An 18-year oversight

In Wednesday’s column, I took a moment to celebrate Colgate head coach Don Vaughan’s landmark 300th win, which came on Friday at Brown. I also made sure to acknowledge the other active 300-win mentors of ECAC Hockey, in St. Lawrence’s Joe Marsh (469 wins), Cornell’s Mike Schafer (314); and Dartmouth’s Bob Gaudet, who won No. 300 two weekends ago and has since improved to 302.

I clearly didn’t spend enough time combing the records, because I overlooked another completely active, assuredly successful coach with more career wins than Vaughan, Gaudet or even Schafer: second in the league in career wins among active coaches, Quinnipiac’s Rand Pecknold (324 victories) is also second among that group in career winning percentage (.588, trailing only Schafer’s .628).
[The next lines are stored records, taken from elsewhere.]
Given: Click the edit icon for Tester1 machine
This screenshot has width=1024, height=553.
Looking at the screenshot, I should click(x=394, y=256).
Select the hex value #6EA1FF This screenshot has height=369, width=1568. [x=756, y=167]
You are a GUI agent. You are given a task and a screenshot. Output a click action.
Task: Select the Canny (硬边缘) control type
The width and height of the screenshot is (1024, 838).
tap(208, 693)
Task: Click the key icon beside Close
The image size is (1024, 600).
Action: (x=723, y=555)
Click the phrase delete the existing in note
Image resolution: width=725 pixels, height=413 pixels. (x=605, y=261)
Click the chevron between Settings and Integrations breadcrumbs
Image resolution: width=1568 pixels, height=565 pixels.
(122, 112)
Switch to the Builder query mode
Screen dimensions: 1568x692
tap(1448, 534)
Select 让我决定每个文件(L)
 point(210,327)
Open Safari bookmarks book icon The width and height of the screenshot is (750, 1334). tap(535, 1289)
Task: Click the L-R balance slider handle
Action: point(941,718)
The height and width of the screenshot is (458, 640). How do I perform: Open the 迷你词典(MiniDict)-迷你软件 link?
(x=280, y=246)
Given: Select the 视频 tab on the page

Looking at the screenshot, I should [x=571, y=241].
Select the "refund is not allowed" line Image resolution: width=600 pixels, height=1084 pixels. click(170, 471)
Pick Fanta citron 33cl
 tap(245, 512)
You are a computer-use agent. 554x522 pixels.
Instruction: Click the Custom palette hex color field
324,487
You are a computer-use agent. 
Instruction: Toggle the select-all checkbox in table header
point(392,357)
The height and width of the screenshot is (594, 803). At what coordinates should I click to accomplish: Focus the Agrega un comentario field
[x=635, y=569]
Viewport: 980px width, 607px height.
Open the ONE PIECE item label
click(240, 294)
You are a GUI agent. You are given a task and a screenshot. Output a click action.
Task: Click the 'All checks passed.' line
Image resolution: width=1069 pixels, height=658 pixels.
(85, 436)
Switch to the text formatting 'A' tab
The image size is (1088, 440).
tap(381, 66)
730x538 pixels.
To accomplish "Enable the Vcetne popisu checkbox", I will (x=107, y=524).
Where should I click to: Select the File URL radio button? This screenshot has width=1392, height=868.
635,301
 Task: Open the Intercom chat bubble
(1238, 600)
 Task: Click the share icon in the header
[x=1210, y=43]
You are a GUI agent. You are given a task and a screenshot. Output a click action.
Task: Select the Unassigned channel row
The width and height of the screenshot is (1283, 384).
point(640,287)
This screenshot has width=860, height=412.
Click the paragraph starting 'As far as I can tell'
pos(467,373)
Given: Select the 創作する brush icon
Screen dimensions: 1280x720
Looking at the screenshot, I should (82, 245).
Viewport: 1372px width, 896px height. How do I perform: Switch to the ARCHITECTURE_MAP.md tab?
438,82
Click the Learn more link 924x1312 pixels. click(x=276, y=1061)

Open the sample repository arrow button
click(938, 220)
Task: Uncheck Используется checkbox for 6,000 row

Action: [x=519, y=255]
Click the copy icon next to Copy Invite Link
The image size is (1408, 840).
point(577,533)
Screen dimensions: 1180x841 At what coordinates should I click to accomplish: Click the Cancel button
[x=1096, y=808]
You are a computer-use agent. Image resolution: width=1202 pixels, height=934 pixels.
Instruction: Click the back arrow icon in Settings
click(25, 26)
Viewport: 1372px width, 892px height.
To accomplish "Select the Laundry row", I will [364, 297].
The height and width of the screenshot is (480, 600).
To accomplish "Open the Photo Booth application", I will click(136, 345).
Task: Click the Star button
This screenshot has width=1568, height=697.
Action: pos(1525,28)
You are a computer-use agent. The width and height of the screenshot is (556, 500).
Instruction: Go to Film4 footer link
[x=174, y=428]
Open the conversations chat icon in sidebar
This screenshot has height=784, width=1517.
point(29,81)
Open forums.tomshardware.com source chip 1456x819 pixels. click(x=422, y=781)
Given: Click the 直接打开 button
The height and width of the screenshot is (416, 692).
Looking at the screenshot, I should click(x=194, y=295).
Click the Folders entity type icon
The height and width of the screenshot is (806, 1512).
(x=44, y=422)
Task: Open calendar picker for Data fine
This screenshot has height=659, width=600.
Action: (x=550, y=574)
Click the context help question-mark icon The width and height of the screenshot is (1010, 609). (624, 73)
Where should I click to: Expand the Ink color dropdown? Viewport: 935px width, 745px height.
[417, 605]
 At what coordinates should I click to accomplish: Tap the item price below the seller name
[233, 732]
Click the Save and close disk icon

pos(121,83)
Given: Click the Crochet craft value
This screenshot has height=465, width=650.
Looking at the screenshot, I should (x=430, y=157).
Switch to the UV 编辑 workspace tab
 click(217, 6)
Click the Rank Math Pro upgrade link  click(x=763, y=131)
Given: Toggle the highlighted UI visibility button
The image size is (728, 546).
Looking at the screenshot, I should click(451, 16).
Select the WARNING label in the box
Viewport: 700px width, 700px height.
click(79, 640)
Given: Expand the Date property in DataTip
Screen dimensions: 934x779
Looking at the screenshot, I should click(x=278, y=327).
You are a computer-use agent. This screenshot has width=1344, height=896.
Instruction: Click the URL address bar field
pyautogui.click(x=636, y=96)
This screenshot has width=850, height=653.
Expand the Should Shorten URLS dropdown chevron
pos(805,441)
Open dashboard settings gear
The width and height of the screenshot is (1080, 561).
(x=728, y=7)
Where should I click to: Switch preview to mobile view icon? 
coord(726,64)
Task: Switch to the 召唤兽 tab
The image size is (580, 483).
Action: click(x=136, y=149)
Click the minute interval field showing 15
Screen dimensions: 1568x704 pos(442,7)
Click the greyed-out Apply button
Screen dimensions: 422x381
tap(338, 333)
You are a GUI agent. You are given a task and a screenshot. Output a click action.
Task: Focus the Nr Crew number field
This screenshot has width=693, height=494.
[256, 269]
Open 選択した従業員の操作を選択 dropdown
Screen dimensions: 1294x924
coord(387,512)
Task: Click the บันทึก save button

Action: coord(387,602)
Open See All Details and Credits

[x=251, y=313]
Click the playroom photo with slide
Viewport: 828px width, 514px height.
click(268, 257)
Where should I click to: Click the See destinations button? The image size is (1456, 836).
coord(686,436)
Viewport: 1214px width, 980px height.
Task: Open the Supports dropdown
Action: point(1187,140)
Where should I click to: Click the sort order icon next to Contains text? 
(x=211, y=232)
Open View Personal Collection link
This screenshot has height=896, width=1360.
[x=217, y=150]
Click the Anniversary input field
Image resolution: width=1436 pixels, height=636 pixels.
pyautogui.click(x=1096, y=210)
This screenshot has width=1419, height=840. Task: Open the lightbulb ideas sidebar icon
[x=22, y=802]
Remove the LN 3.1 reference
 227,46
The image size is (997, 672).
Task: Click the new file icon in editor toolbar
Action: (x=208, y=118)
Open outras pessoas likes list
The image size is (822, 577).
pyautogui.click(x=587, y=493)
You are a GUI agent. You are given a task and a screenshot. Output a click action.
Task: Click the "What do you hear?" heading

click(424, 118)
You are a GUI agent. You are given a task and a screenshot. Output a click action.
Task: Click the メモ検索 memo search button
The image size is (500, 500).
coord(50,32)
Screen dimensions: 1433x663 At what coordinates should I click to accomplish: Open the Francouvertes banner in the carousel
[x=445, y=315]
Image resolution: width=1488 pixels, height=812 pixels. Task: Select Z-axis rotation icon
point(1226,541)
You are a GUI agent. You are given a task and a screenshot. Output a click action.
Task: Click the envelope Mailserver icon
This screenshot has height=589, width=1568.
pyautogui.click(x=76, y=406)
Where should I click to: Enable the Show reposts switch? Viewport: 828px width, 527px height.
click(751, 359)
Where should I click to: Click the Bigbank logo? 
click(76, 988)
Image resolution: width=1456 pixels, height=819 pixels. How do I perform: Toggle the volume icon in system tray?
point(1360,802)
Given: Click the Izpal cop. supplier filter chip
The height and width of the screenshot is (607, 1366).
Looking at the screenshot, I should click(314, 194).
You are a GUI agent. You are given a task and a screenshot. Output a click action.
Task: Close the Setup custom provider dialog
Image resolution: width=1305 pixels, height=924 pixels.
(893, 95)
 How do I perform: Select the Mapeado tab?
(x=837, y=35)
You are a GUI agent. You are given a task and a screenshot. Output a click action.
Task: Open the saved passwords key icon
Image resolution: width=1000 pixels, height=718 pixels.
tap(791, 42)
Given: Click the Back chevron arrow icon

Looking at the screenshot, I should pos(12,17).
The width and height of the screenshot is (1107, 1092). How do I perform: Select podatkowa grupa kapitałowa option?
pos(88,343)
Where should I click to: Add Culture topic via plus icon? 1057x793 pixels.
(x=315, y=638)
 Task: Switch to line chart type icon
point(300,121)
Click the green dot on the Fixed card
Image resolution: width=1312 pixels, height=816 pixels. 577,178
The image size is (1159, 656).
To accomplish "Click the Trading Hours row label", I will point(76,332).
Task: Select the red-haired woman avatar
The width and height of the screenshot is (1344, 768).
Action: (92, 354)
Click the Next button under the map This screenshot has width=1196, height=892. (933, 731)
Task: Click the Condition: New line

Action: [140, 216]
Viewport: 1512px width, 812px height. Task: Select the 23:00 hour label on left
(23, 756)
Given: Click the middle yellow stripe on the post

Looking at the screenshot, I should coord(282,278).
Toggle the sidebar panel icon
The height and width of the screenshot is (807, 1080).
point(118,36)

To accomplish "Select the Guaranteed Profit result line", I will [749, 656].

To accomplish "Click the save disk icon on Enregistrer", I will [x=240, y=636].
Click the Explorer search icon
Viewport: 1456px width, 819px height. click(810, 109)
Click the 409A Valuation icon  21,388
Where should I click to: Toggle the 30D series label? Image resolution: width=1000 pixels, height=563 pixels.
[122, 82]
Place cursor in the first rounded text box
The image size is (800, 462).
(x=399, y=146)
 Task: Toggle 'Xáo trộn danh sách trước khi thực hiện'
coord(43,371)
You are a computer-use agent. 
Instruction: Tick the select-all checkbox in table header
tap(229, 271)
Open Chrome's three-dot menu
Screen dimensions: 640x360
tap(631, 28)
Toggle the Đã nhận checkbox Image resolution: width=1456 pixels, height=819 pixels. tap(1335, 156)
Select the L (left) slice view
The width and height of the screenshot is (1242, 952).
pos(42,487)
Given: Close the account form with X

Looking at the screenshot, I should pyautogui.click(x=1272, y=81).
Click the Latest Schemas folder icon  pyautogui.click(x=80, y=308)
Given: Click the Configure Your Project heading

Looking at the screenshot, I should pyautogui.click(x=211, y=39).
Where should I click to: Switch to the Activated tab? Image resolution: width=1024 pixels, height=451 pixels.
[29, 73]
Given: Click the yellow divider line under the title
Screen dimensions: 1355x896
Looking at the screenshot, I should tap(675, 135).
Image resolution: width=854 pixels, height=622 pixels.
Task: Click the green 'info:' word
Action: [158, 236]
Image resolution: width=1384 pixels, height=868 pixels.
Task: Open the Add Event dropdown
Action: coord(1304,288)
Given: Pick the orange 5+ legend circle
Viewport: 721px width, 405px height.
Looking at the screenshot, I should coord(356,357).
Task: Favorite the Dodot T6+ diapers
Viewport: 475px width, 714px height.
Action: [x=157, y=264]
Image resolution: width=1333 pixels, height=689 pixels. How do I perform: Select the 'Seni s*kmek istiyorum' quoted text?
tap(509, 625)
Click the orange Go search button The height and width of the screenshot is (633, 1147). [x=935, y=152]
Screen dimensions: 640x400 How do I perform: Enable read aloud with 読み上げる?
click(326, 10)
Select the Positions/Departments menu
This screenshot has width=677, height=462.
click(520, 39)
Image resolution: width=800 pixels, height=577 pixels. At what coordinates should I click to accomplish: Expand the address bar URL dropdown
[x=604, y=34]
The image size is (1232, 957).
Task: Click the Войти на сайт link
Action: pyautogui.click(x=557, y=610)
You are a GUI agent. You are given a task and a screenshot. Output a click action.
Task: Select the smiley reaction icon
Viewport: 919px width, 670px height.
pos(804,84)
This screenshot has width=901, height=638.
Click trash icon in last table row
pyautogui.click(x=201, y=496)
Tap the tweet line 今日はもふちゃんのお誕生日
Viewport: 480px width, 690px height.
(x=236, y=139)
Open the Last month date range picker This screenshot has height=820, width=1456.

Pecknold, now 18 years into his tenure at the only program he’s ever led, has earned every inch of his status as the 10th-most-victorious active D-I coach, only four wins behind Notre Dame’s Jeff Jackson. The Bobcats haven’t suffered a sub-.500 season in 15 years and counting under Pecknold, a streak that has survived Quinnipiac’s jump to D-I in 1999, the program’s transition from the late MAAC to Atlantic Hockey in 2003, and its acceptance into the ECAC two years later.

The absolutely outstanding players he has guided, the stellar student-athletes, and the truly good citizens of the world who spent four years under his tutelage are too numerous to count, but they – and any team he’s ever coached against – can attest to the fact that 18 years is a lot to overlook. Especially Rand Pecknold’s 18 years.